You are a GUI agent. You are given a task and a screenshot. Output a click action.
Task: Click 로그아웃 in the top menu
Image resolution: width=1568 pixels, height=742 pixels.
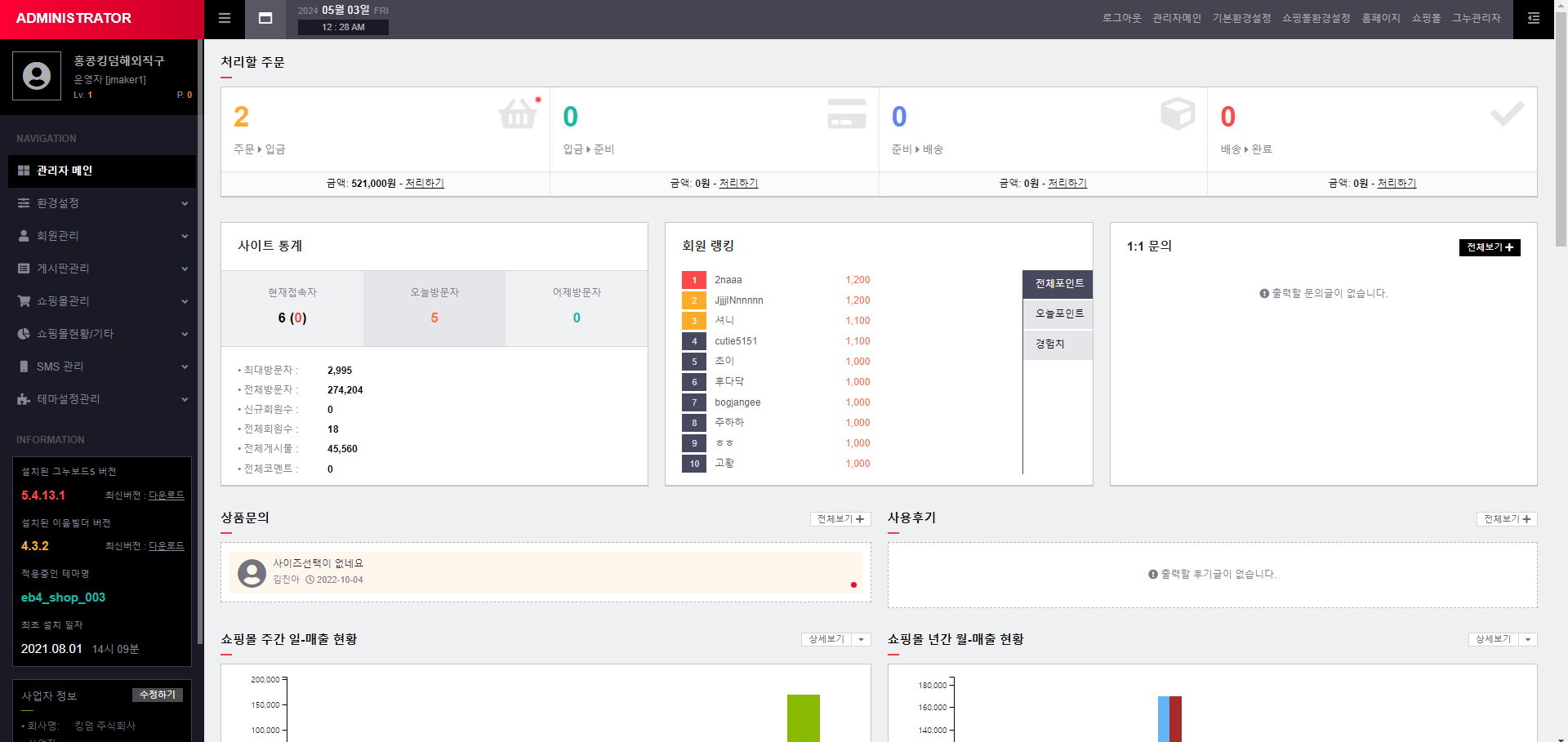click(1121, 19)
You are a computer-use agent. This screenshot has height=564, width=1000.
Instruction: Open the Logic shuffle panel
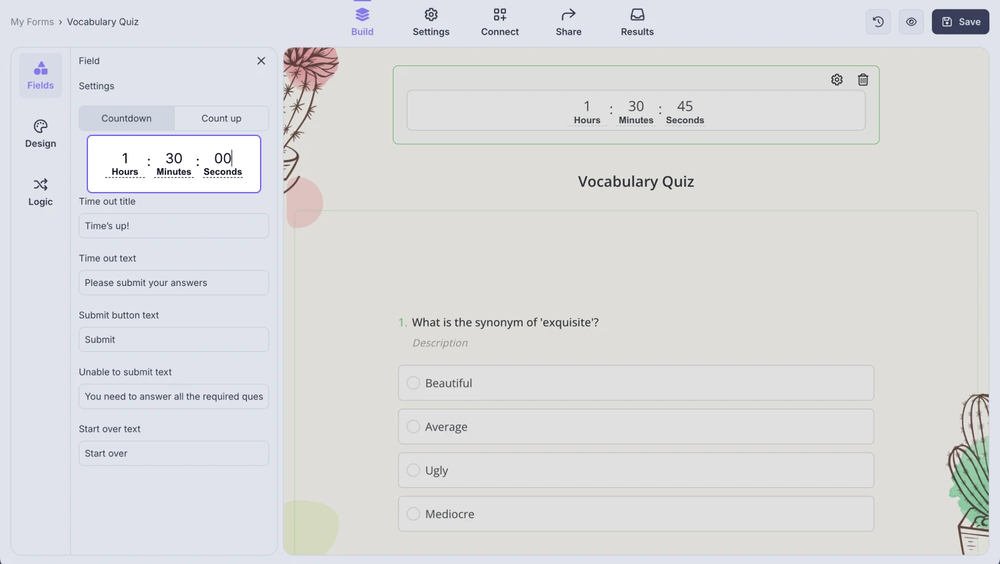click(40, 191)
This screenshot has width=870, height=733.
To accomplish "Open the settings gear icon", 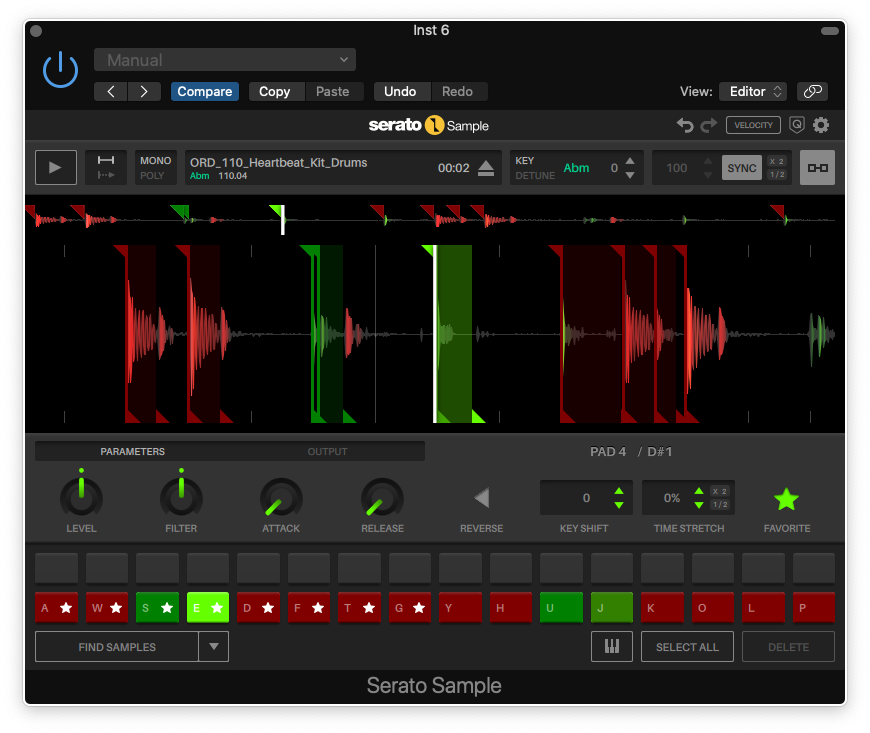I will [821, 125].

REQUIRED WORK ->
In the listing above, the required lines run from the line with "Image resolution: width=1568" through the line with "This screenshot has width=870, height=733.". Output exactly those lines, omitting pictures.

TASK OUTPUT ->
Image resolution: width=1568 pixels, height=742 pixels.
click(1121, 19)
You are a computer-use agent. This screenshot has height=564, width=1000.
Instruction: Open the Logic shuffle panel
click(40, 191)
This screenshot has width=870, height=733.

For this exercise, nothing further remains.